[Data listing]
———

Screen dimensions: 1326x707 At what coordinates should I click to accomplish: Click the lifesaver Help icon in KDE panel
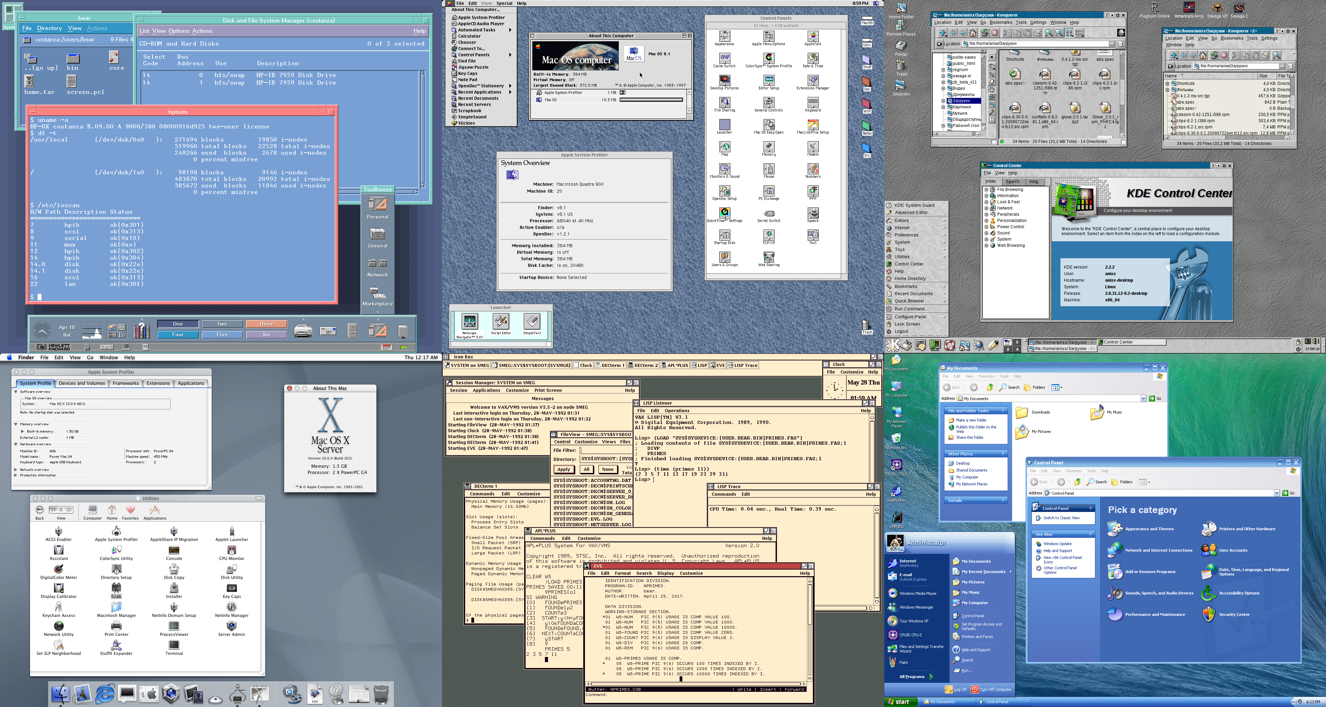(x=949, y=345)
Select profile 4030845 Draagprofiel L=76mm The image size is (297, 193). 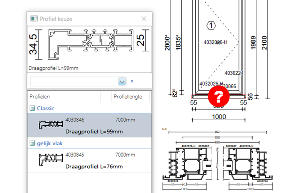click(89, 160)
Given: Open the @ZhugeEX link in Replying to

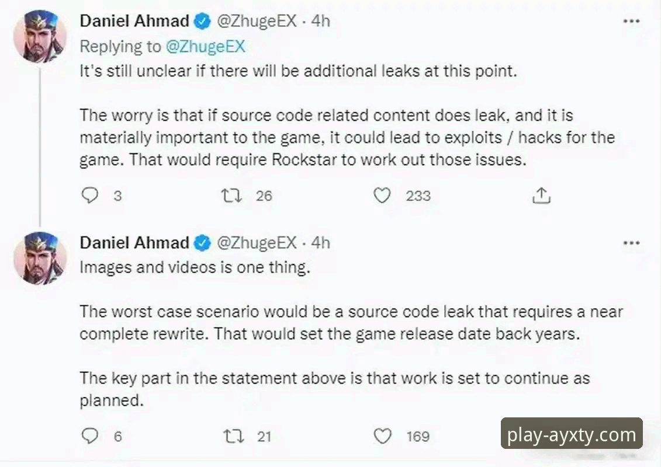Looking at the screenshot, I should [205, 47].
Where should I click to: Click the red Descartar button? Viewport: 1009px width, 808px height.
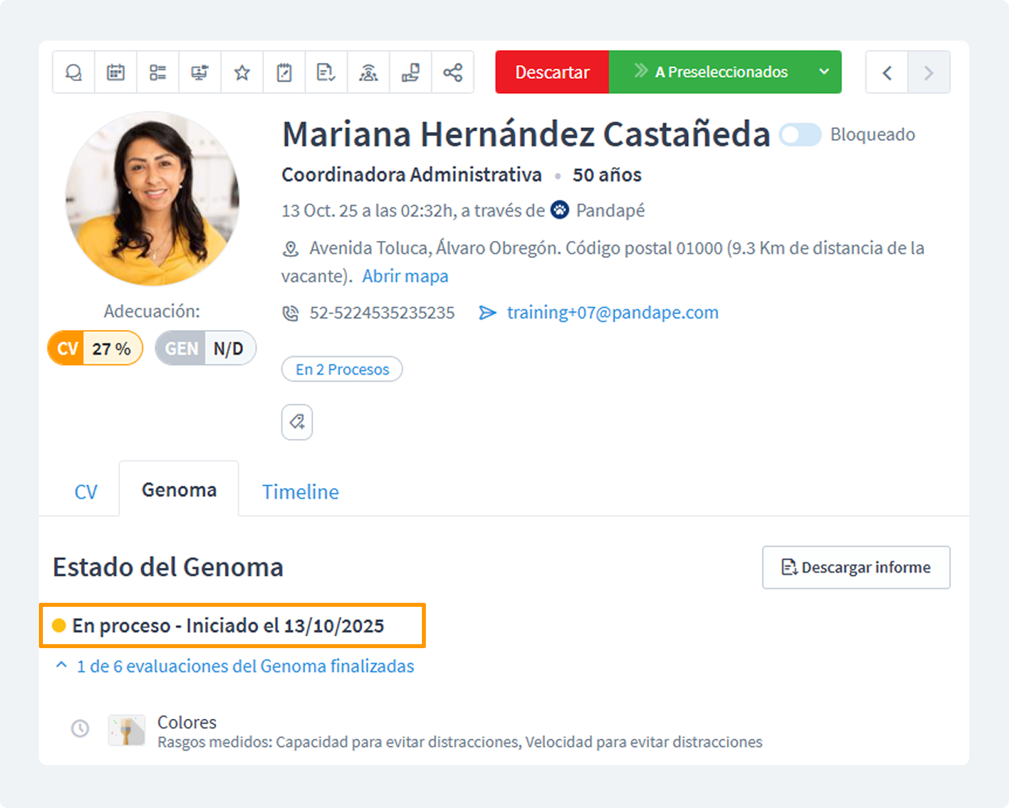coord(552,72)
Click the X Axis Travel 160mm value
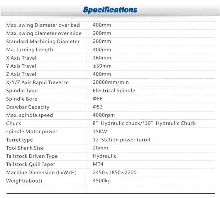The height and width of the screenshot is (198, 220). click(102, 58)
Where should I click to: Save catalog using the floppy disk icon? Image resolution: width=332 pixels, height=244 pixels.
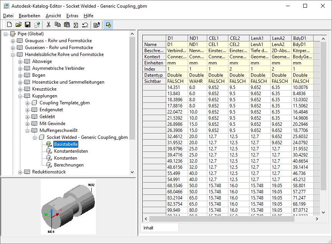[x=28, y=25]
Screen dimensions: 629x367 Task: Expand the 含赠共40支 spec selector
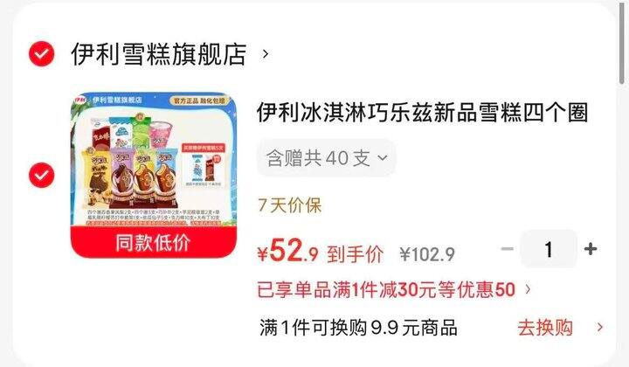327,158
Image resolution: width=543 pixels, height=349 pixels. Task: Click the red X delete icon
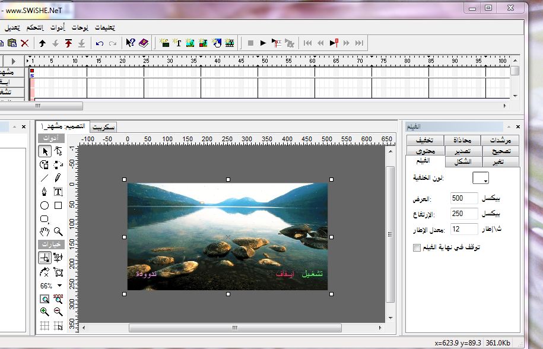tap(24, 43)
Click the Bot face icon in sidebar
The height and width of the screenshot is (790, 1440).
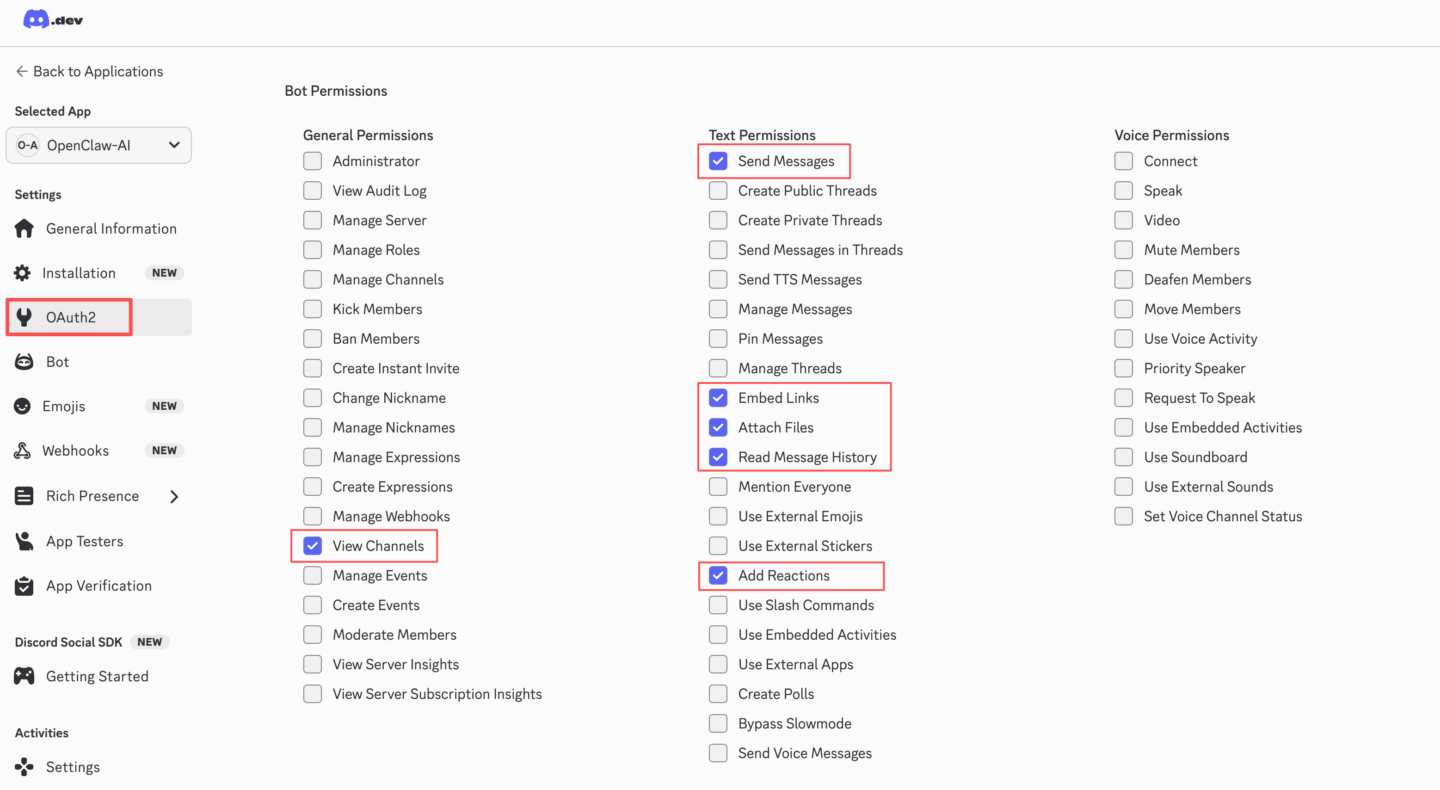tap(23, 361)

———

Exercise ->
Add 78 to every coordinate in the answers, then write out again the part of the material that opens with the line containing "Click the Bot face icon in sidebar" and closes with the end of the material, with the requests included. Leave the pictures out.

Full answer ->
Click the Bot face icon in sidebar
The height and width of the screenshot is (790, 1440).
tap(101, 439)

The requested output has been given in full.